Exercise instructions >>
A: According to the column excerpt on Ukiah and Trump, how many Twitter followers does Trump have?
B: Quote the column excerpt on Ukiah and Trump word for word, beginning at the words "APOCALYPSE TOMORROW? Saturday, as" and stopping after "annual gun show.".
C: Write what comes next in the column excerpt on Ukiah and Trump, picking up after its final sentence.

Excerpt to read >>
++++++
THE WOMAN interviewed by Carol Brodsky said she was so shocked at the sight of an excluding covenant on her contract that she had second thoughts about moving to Ukiah. "What kind of place was this?" she wondered. And right there is where the giggles commenced. If there's a more righteous neighborhood in the county than the Westside of Ukiah, a population so thoroughly basted in the good and the true that even the thought that a racial covenant existed, or even once existed, would be enough to require mass resuscitation well… Fortunately, for both her real estate deal and peace of mind, our intrepid newcomer said she had walked the streets of her proposed neighborhood, discovering therein a veritable sea of correct opinion via inclusionary signage. Reassured that she and hubbykins were not in Klan country, that the Westside was NPR-certified, that their new neighborhood was as serenely vanilla as the 'burb they'd come from, "Bob, we've got a sale!"

APOCALYPSE TOMORROW? Saturday, as the whole world knows, President Trump rallies his faithful in Tulsa, Oklahoma. (Home town of Mendo's very own, Pebbles Trippet, beauty queen, Trotskyite, beatnik, hippie, marijuana pioneer.) Tulsa's mayor had declared a weekend curfew, but rescinded after mass protests from the Trumpers, several thousand of whom are already camped out in front of the rally site. Every lunatic in the Southwest heads for town, including thousands drawn by an annual gun show.

MEANWHILE, Trump is either deliberately stirring up ultra-vi or he has at last gone around his final mental bend, with a string of tweets over the past week that indicate he's either 5150 or consciously pushing tensions to the max. He ran afoul of Twitter again on Thursday when he posted a doctored CNN clip showing a black toddler running away from a "racist white baby who is probably a Trump voter." In the original the toddlers are running towards each other to hug. Trump altered the clip to read, "CNN BREAKING NEWS" followed by the headline: "Terrified toddler runs from racist baby," then the clip. Trump has more than 82 million Twitter followers. 

IN AN INTERVIEW with his cretinous son Don Jr., Trump speculated about flying saucers and revealed a new campaign ad claiming that Biden has been "'endorsed by Osama bin Laden," dead since 2011. Trump said he was sad that the "Chinese plague" had arrived in the US to slow the economic progress that had previously arrived with his election, but claimed his handling of the corona-crisis was ending. He also said that if Democrats were elected in November there would be "bedlam."
++++++
Extracted records >>

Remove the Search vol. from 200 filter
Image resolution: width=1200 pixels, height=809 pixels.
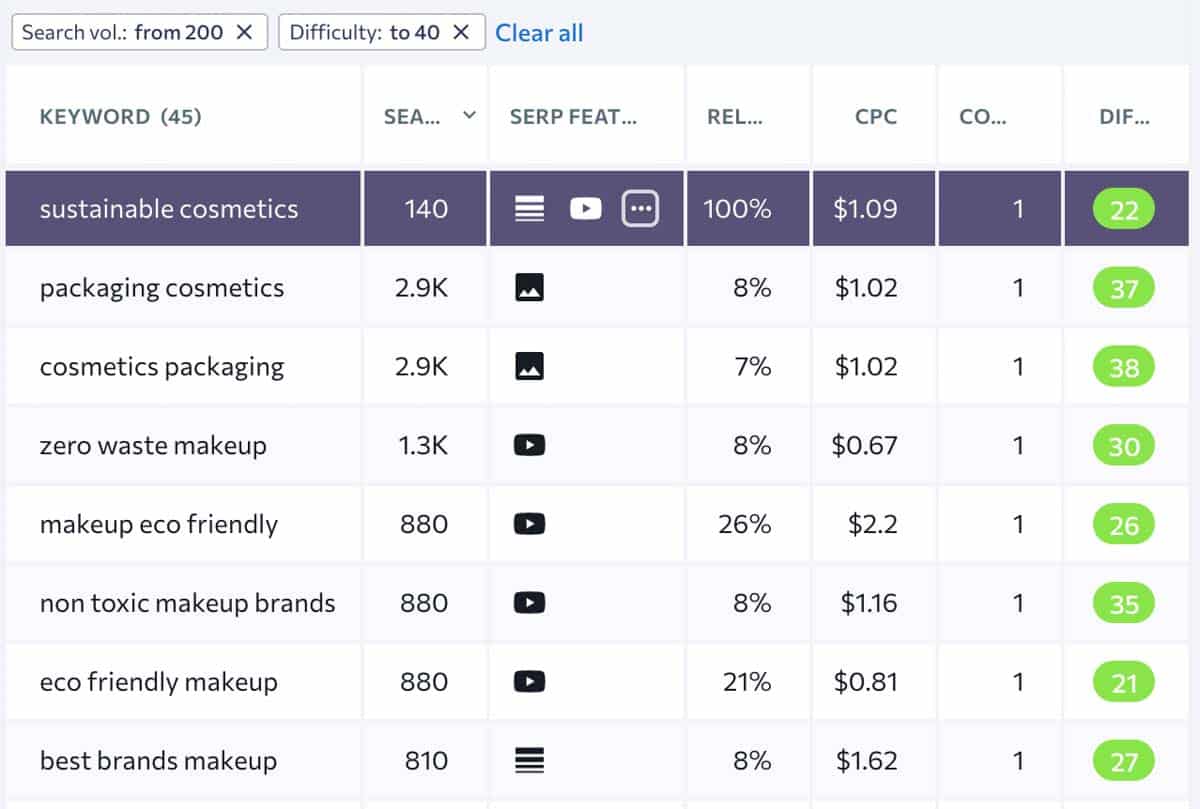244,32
++++++
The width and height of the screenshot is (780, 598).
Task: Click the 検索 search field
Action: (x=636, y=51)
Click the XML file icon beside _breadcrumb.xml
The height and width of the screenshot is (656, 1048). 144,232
++++++
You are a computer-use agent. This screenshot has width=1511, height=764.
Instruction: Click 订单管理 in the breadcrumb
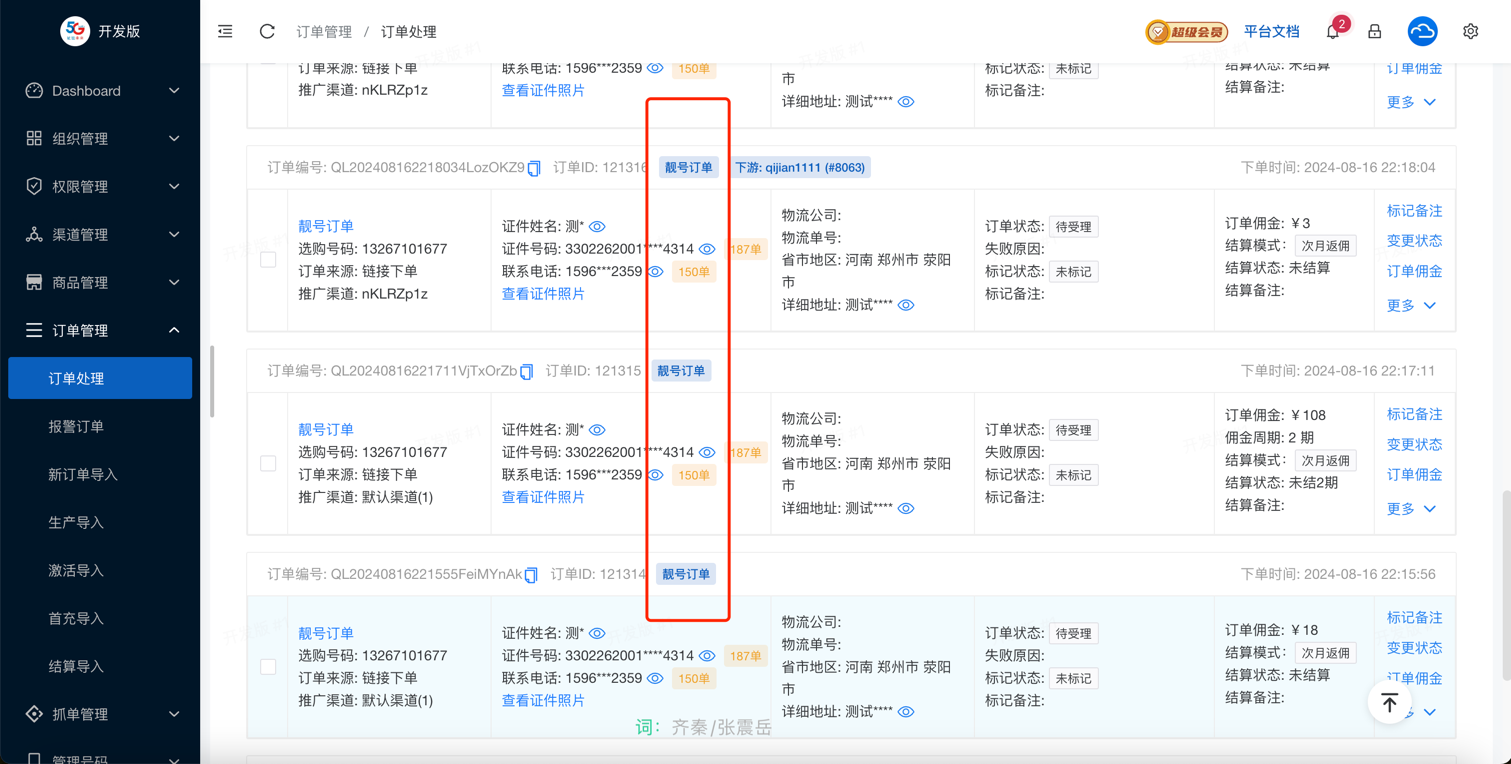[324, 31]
++++++
Answer list >>
A: More than 82 million.

B:
APOCALYPSE TOMORROW? Saturday, as the whole world knows, President Trump rallies his faithful in Tulsa, Oklahoma. (Home town of Mendo's very own, Pebbles Trippet, beauty queen, Trotskyite, beatnik, hippie, marijuana pioneer.) Tulsa's mayor had declared a weekend curfew, but rescinded after mass protests from the Trumpers, several thousand of whom are already camped out in front of the rally site. Every lunatic in the Southwest heads for town, including thousands drawn by an annual gun show.

C:
FIRING UP himself and his moronic base on Friday, Trump declared that "Any protesters, anarchists, agitators, looters or lowlifes who are going to Oklahoma please understand, you will not be treated like you have been in New York, Seattle, or Minneapolis. It will be a much different scene!" He also said that if he loses re-election "the whole country will be Minneapolis." (Ed note: Aren't lowlifes pretty much apolitical?"

* * *

FOG AT BIG RIVER

(photo by Susie de Castro)

* * *

SEXUAL HARASSMENT IN MENDOCINO

Hello,

There was recently a thread regarding a racist restaurant-owner in our area; I thought now might be a good time to talk about another restaurant-owner who has, to my direct knowledge, sexually harassed several young women on his staff. I know this because I worked at this restaurant and heard their stories directly. It’s heartbreaking because when these women spoke up, they were silenced by the owners. This restaurant is popular, beloved, and a major tourist destination in the village. There’s a lot money can do. Families take care of themselves rather than exercising justice. Some call it “Business as Usual.” I call it way too passé for 2020. 

It won’t be hard to guess which restaurant I’m talking about, and I won’t hold my breath waiting for a substantial boycott. People want fresh bread more than they want to support vulnerable demographics.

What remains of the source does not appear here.